ArcStone's Tips on Remote-First Work

By Ilia Jones | July 2021


Our office has officially made the decision to operate what we've dubbed as "remote-first". Meaning that while our office space can be used as needed, our main office spaces will continue to be - well, remote.  

We started our remote journey back in March of 2020 when most things started shutting down, and since then we've learned a lot. In order to stay productive, connected, and balanced, there are a few things that we recommend. Read on for what we're taking forward with us as we continue working remote-first. 

Create a Workday Routine

Those of us who work from home know how distracting it can be at times. The laundry is staring at you while you're trying to focus on work or the dog wants to play in the middle of a meeting. We have found that creating a workday routine is the quickest way to a productive and focused day.

Have a dedicated "Office" Space

A routine separates your "work time" and "home time" and can be both in your tasks and in your space. If you're like me, you may need a dedicated workspace that is separate in some way from the rest of your home. This could be as simple as putting up a room divider or taking over a whole room. I know not everyone has the space to create a whole office for themselves at home but even the placement of your workspace can make a big difference. 

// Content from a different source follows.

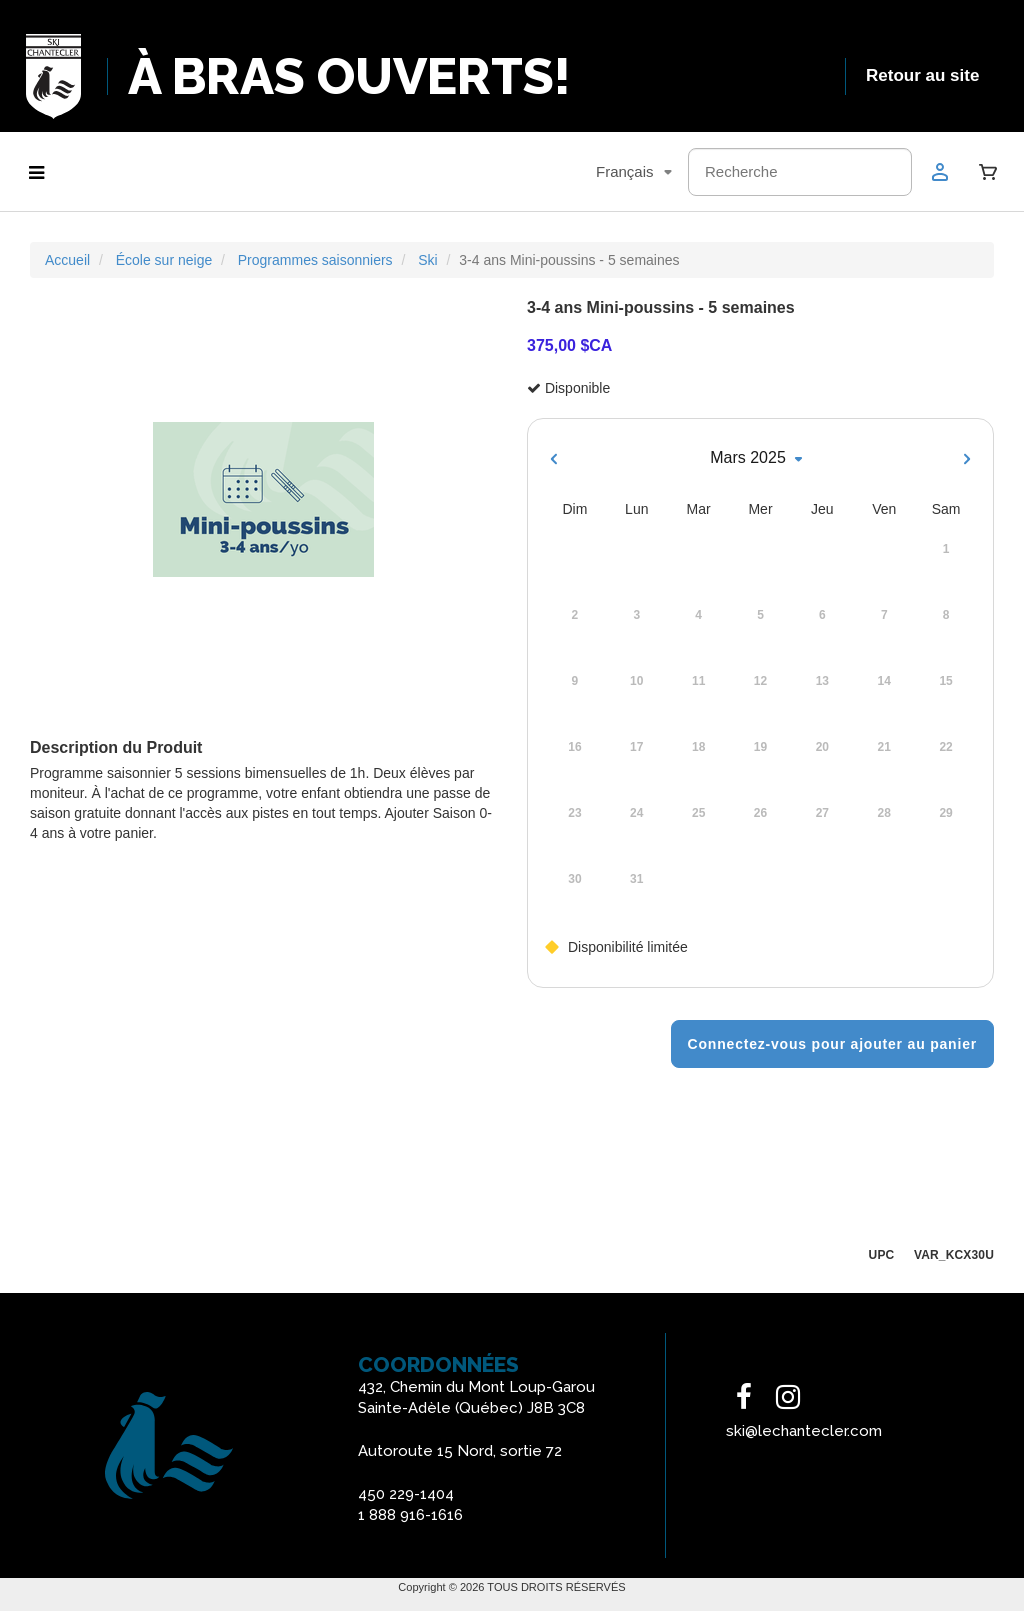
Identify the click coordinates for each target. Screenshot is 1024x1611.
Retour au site (922, 75)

Bookend Work with a personal practice

Starting and ending the day with some kind of personal practice has been a game-changer for some ArcStonians. Rather than just waking up and jumping right into work or finishing work and jumping right into social time, bookend your workday with a practice that acts as a sort of transition. Because home and office are now one, it's easy to blur the lines and allow work time and personal time to overlap. Taking a walk or getting outside before and after work can help to signal the start and end of the workday. 

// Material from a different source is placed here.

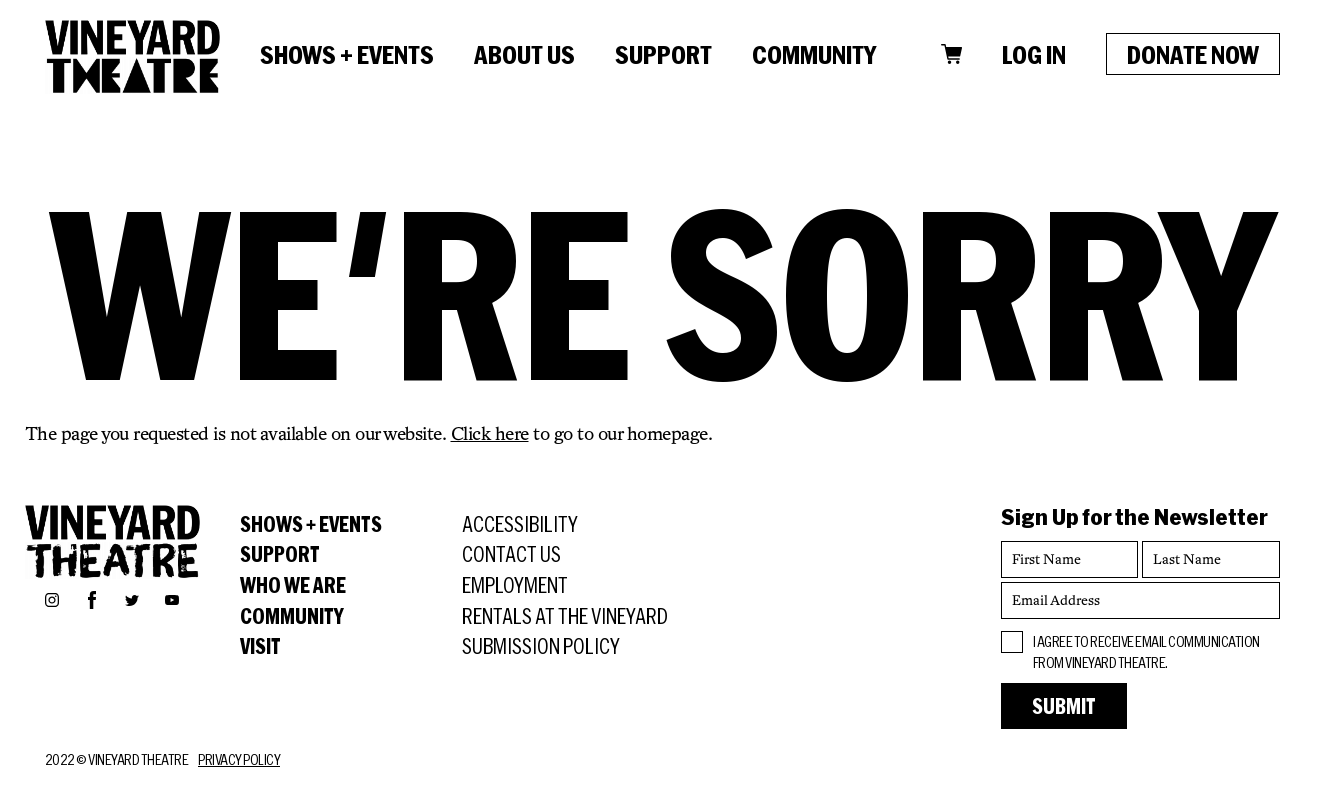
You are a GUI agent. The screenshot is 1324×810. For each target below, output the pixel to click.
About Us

Be conscience of "After Hours" Communications 

Make clocking out a part of your routine. Once your work is done, try to step away from notifications and messages so you can be fully at home and away from work.

It's so easy to communicate with coworkers outside of work time since the main form of communication now is virtual. If you do message someone outside of typical work hours, make sure to them know that you aren't expecting a response until they're on the clock so to speak.

Switch Up Your Work Environment

As important as it is to have a dedicated space, it's also important to switch it up sometimes. Go to a coffee shop, sit in a different chair, work outside (when it's not 100 degrees), and change it up depending on the type of work you're doing.

Move Your Work When it Suits You

When I'm writing I like to be sitting in my home office with classical music on, it drowns out all of the random thoughts that pop in my head and it helps with writer's block. I also have all of the things to keep myself focused and productive there; a second monitor, a door to keep the pets out, all the charging devices.

But I like to move to other spaces to keep from becoming stagnant and to suit the work I'm doing. Sometimes collaboration or just being around others is helpful. Going to a commonplace like a cafe with coworkers or even alone serves as a little refresh and a way to be around other remote workers. Gone are the days where coffee shops housed only aspiring writers typing away at their laptops.  

Monthly or Quarterly In-Office Meetings 

Here at ArcStone, we have quarterly ArcMoots to get the whole office together and run through goals for the upcoming quarter. They shifted to virtual when the pandemic started, but now that we have the go-ahead to gather, they're back in the office and it gives us a change of scenery and a chance to connect.